7.0.4.4 Create a file

In Terminal you learned about the touch command to create a blank file. In R, use the file.create() function. In parentheses, provide a path to the file to create. If this is successful, R will display TRUE and FALSE otherwise. You can verify that the file has been created by using list.files(). As in Terminal, you can quickly cycle through recent commands using the up and down arrow keys.

file.create()

7.0.4.5 Moving and renaming a file

In Terminal you learned about the mv command for moving and renaming files. In R, use the file.rename() function.

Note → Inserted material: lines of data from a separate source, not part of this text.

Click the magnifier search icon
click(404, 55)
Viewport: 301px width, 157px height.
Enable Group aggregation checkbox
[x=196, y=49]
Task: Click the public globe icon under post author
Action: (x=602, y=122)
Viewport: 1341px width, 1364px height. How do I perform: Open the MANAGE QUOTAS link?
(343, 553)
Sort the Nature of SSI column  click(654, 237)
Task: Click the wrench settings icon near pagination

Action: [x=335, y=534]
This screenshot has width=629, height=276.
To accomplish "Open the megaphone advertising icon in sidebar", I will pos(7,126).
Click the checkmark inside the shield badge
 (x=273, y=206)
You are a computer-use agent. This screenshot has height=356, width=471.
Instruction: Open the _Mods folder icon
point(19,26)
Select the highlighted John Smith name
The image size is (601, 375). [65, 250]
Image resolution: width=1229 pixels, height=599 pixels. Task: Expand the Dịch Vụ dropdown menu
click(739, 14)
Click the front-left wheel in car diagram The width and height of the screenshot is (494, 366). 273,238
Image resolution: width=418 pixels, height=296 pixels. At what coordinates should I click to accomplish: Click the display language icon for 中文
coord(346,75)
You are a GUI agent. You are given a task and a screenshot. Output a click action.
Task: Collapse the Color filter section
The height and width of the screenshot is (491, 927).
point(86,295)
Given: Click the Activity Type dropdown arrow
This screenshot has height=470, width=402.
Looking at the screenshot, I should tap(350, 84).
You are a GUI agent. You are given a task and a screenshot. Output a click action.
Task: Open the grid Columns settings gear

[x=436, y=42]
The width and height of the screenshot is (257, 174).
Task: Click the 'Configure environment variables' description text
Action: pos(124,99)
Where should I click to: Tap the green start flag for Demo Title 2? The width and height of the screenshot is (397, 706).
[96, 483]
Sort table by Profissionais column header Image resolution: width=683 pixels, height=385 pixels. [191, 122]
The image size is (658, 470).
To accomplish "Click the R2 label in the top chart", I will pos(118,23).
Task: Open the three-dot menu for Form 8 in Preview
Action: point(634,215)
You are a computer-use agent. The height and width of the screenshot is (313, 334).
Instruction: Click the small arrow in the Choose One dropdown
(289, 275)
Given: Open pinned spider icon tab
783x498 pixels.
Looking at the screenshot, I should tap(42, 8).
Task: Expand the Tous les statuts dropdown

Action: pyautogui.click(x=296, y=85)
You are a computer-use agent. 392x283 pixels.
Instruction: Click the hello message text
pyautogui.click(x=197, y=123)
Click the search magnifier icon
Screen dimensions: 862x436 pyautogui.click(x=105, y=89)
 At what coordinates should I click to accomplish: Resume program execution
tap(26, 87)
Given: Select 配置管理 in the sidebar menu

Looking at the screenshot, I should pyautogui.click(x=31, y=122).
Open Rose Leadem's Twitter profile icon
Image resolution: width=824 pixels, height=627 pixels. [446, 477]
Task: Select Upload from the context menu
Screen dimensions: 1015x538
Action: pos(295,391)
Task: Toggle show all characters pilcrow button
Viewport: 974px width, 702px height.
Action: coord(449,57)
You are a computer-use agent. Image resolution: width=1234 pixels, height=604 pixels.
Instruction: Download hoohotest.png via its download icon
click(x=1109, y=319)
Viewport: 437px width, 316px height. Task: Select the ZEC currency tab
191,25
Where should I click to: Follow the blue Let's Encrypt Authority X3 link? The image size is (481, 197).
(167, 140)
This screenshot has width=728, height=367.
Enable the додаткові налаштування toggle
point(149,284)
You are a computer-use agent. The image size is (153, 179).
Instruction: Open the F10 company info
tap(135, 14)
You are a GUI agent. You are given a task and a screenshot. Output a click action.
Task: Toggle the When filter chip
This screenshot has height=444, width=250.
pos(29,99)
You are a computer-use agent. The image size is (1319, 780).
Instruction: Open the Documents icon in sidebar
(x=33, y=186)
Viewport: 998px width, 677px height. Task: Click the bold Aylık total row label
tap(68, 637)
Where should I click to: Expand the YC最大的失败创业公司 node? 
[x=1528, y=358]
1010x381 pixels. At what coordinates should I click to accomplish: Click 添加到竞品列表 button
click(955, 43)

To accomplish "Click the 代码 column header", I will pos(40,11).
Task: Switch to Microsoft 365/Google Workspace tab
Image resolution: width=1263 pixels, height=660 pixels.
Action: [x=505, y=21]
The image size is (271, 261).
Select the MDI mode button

In the parentheses, you provide two paths separated by a comma. The first path is the path to the origin file. The second path is the path to the destination file. In the first example, we move the data3.txt file and keep the same name by specifying a different sequence of folders at the beginning of the second path and keeping the same file name. In the second example, we move and rename simultaneously by specifying a different sequence of folders and a different file name. If the renaming is successful, R will display TRUE and FALSE otherwise.

file.rename()

7.0.4.6 Copy a file

In Terminal you learned about the cp command for copying and renaming files. In R, use the file.copy() function. This function works similarly to file.rename() in that you have to supply the path to the original file first and the path to the destination second. If the copy is successful, R will display TRUE and FALSE otherwise. The first example copies the data3_renamed.txt file to the data3.txt file. In the second example, we try to do this again but fail because data3.txt already exists, and R will not overwrite a file by default. In example 3, we specify overwrite = TRUE after the two paths and a comma to explicitly overwrite the data3.txt file.

file.copy()

7.0.4.7 Remove a file

In Terminal you learned about the rm command for deleting files. In R, use the file.remove() function. In the parentheses, provide a path to the file you want to delete in quotes. If the deletion is successful, R will display TRUE and FALSE otherwise.

file.remove()

7.0.4.8 Does a file exist?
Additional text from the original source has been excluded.